Figure 2: VLX1570 inhibits and binds to proteasome DUBs in exposed cells.

(a) Inhibition of active-site-directed labeling of proteasomal deubiquitinases by VLX1570 in MM cells. OPM-2 MM cells were exposed to 0.5 μM VLX1570 for 3 hours and 25 μg whole cell lysates were subsequently labeled with Ub-VS (1 μM), followed by SDS gel electrophoresis and immunoblotting with USP14 or UCHL5 antibodies. The upper bands represent active USP14 or UCHL5 enzymes. (b) Thermo-stabilization of USP14 in exposed cells.
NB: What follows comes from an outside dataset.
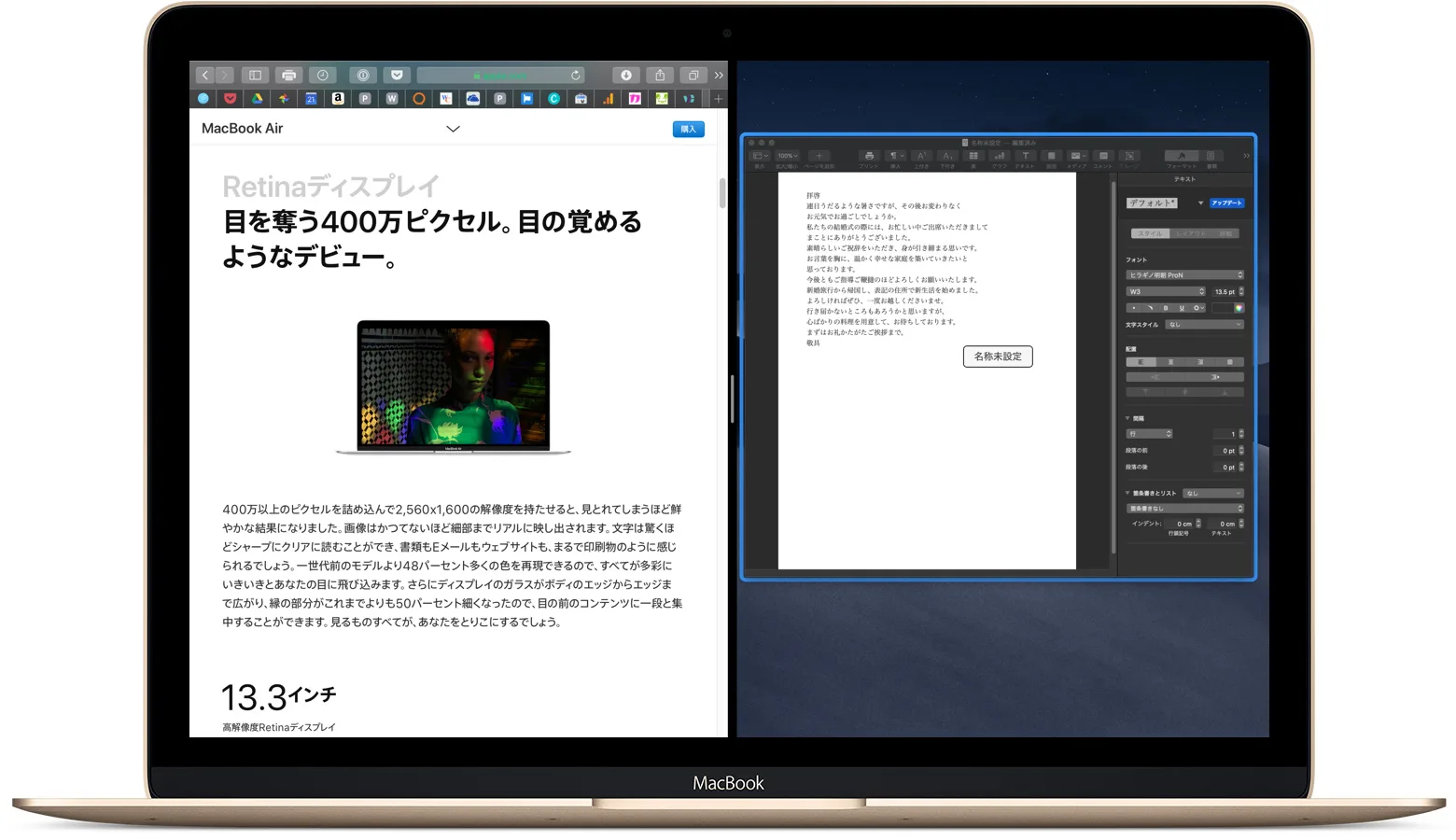Image resolution: width=1456 pixels, height=840 pixels.
Task: Open the Safari history clock icon
Action: click(x=323, y=76)
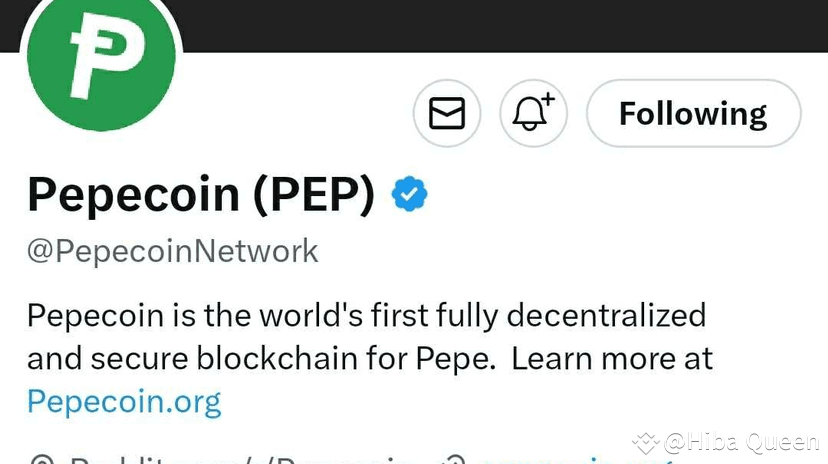Open the green Pepecoin profile avatar

(x=102, y=62)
The same number of OPM-2 MM cells were exposed to DMSO, 1 μM VLX1570, 1 μM b-AP15, 10 μM b-AP113, 20 μM IU1 or 5 μM WP1130 for 1 hour and analysed for thermostability of UPS14 by CETSA (cellular thermal shift assay)²³. The lower panel shows means ± S.E.M. for 3 different experiments (*p < 0.05 by t-test; calculated relative to the inactive control b-AP113). (c) Dose-response of thermal stabilization of USP14. OPM-2 myeloma cells were exposed to different concentrations of VLX1570 for 1 hour and collected for CETSA analysis. Shown are means ± S.E.M. for 3 different experiments (*p < 0.05; **p < 0.01 by t-test).